### DIRECTION 1
In the forum thread, which mobile provider does escapedtonz name as their own choice?
### DIRECTION 2
Please rewrite the forum thread paragraph beginning "4G for phones is well covered" as a short bulleted list that keeps its main facts.
### DIRECTION 3
Reproduce the forum thread text between "There's only 4" and "but coverage lacking.", inclusive.

### READING TEXT
** START **

Residential broadband in NZ is shocking, except in the minority of areas where fibre is available. I live 10km from the CBD in Auckland: my download rate is 5-7MB/s--decent--but the upload rate maxes out at 700KB/s. Yes, 0.7MBs upload. Can't reliable use Skype or FaceTime, as examples. Find for watching stuff on demand in SD and sometimes HD. Slows noticeably in peak evening hours, since it is ADSL. 

4G for phones is well covered in major centres, but the only residential plan on 4G is a "rural" plan for 30GB/month from Vodafone--which isn't sold unless you're in their database as a rural property. I get 4G with 4 bars from 2 Degrees and Spark, but can't affordably use them as a residential telco. We're scheduled for fibre in 2-3 years from now. 

It sucks. But NZ's awesome in other ways.


----------



## abbott09 (Apr 23, 2015)

What are rates for cell phone services? I am american and I know this may sound a bit ridiculous compared to 2GB data use but my current plan has unlimited text and talk plus 12gb data plan and 2 phone lines for around $220 (USD) a month.... looking to see what plans look like in NZ.


----------



## escapedtonz (Apr 6, 2012)

abbott09 said:


> What are rates for cell phone services? I am american and I know this may sound a bit ridiculous compared to 2GB data use but my current plan has unlimited text and talk plus 12gb data plan and 2 phone lines for around $220 (USD) a month.... looking to see what plans look like in NZ.


There's only 4 providers in nz.
Vodafone 
Spark
2degrees 
Skinny
Have a look on their individual websites for tariffs - all .co.nz
Vodafone and Spark are the best for coverage but in my opinion expensive. 2degrees lags behind these a tiny bit in coverage but much cheaper and my choice.
Skinny is relatively new, cheapest of the bunch but coverage lacking.
Understand that in any and all slightly remote or rural areas (which is most of nz) cell fone coverage is bad to non existent. Fine in the towns and cities. 4g is available in the major cities.
Not sure you'll be able to find an affordable plan with that much data allowance here or if you do it'll be expensive.


----------

** END **

### COLLECTED MATERIAL
** START **

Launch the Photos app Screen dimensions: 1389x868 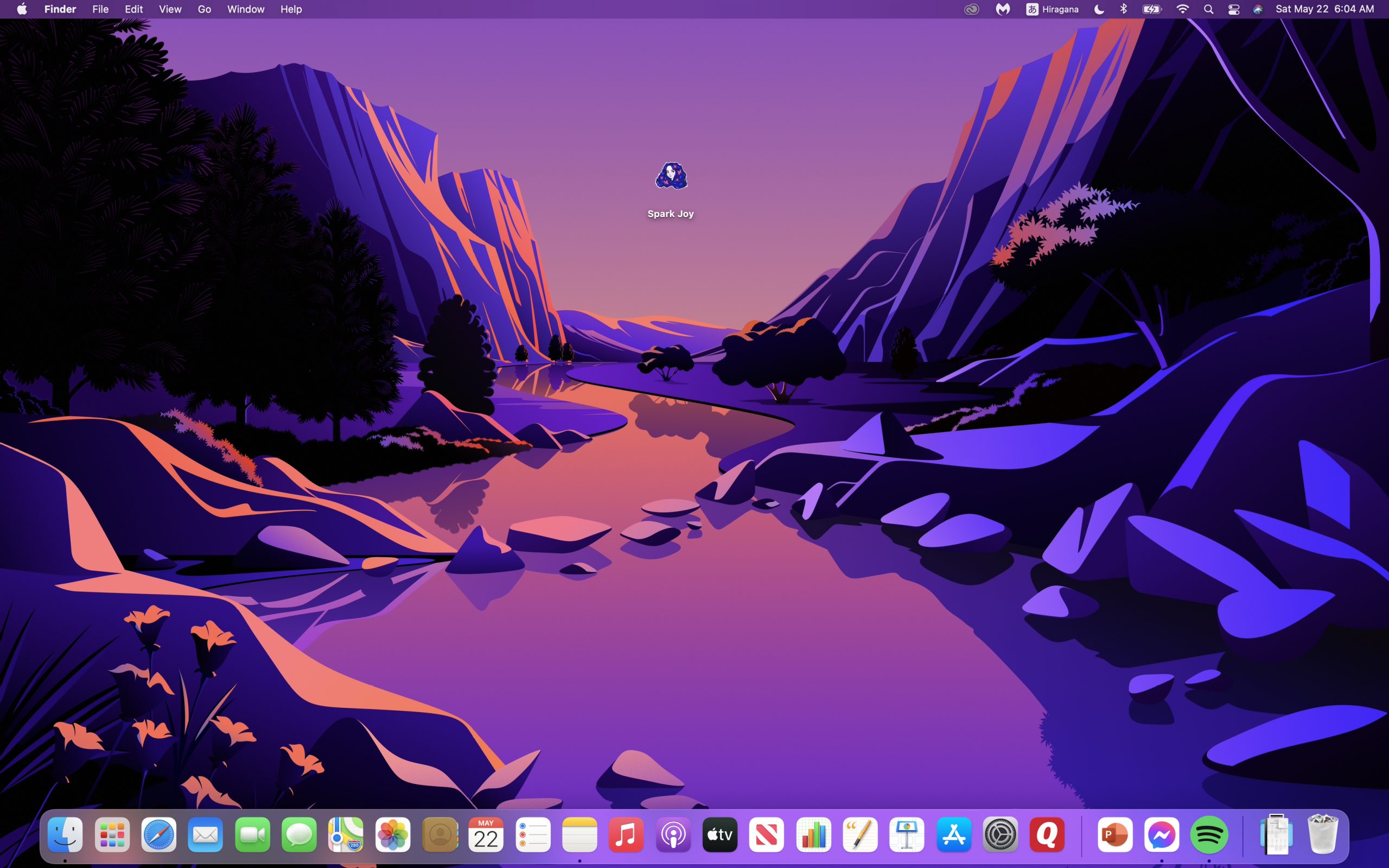393,835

** END **

### FINISHED ANSWER 1
2degrees

### FINISHED ANSWER 2
- 4G for phones is well covered in major centres.
- The only residential 4G plan is Vodafone's 30GB/month "rural" plan, sold only to properties in its database as rural.
- The poster gets 4G with 4 bars from 2 Degrees and Spark but can't affordably use them as a residential telco.
- Fibre is scheduled to arrive in 2-3 years.

### FINISHED ANSWER 3
There's only 4 providers in nz.
Vodafone 
Spark
2degrees 
Skinny
Have a look on their individual websites for tariffs - all .co.nz
Vodafone and Spark are the best for coverage but in my opinion expensive. 2degrees lags behind these a tiny bit in coverage but much cheaper and my choice.
Skinny is relatively new, cheapest of the bunch but coverage lacking.